Announcing Topaz: A New Ruby
I’m extraordinarily pleased to today announce Topaz, a project I started 10 months ago, to create a brand new implementation of the Ruby programming language (version 1.9.3).
Topaz is written in Python on top of the RPython translation toolchain (the same one that powers PyPy). Its primary goals are simplicity and performance.
Because Topaz builds on RPython, and thus much of the fantastic work of the PyPy developers, it comes out of the box with a high performance garbage collector, and a state of the art JIT (just-in-time) compiler. What does this mean? Out of the box Topaz is extremely fast.
Topaz is far from complete and is missing many builtin methods and classes. However, it does have nearly every element of Ruby, including classes, blocks, many builtin types, all sorts of method calls, and much much more. We don’t yet consider it stable, but it’s getting closer every day.
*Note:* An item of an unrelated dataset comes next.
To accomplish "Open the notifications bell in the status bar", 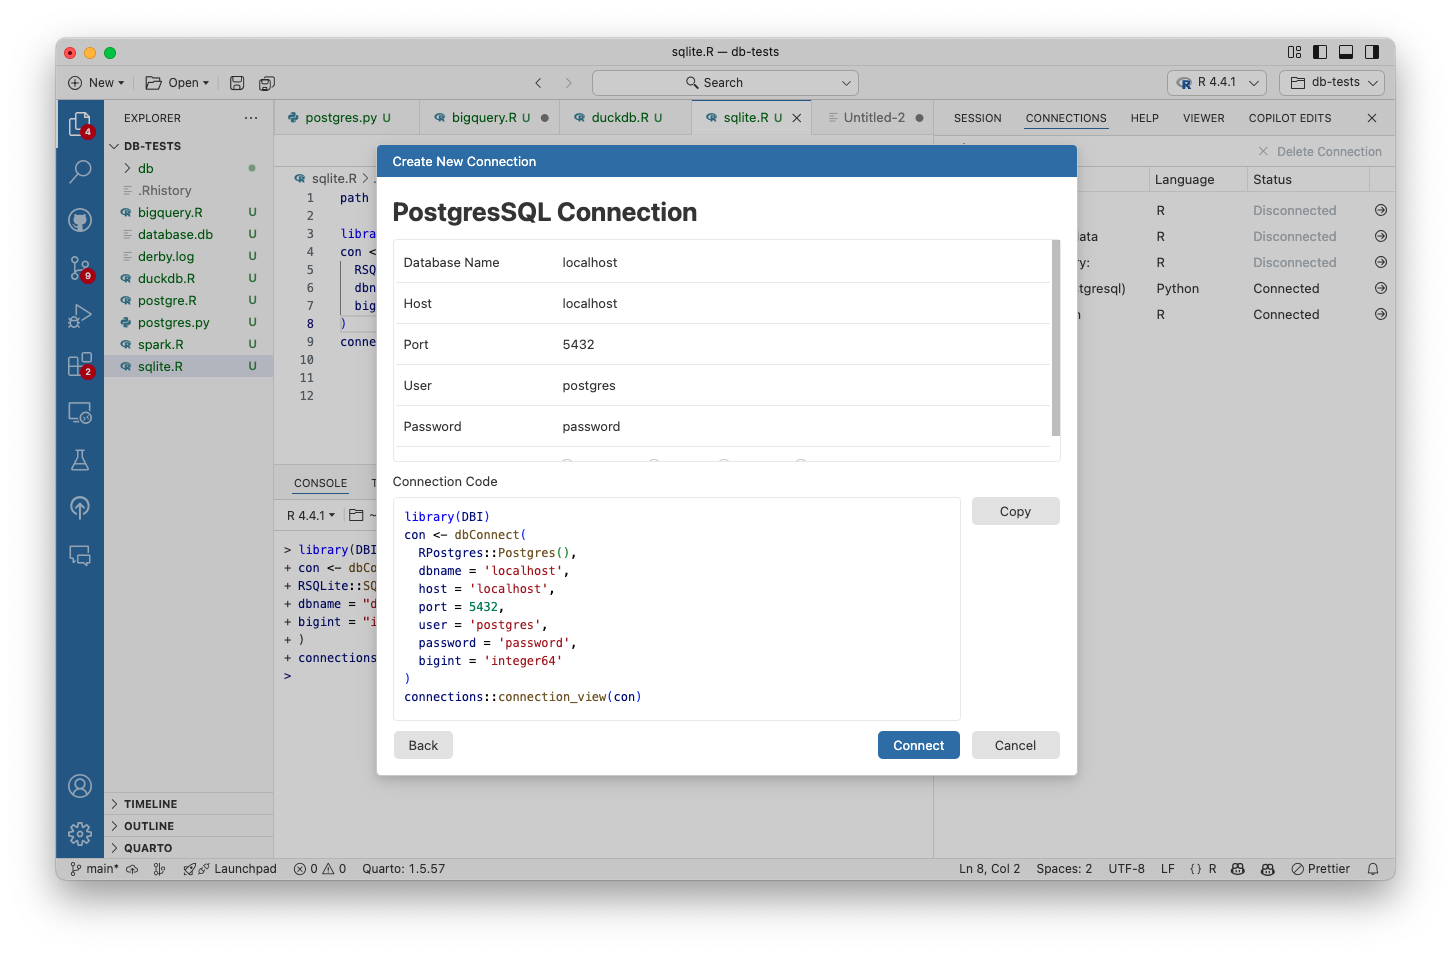I will tap(1372, 868).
If you want to try it out right now, you can grab a nightly build, or build it yourself:
The major goal for the next several months is going to be completeness: adding more features of Ruby, more builtin classes, more standard library modules, and generally getting to a point where real people can run real applications under Topaz (the holy grail, of course, being running Rails). One feature of particular note is FFI, once we have this people will begin to be able to run and develop applications that interact with C libraries (such as database bindings).
By Alex Gaynor.
(Source: rubyist)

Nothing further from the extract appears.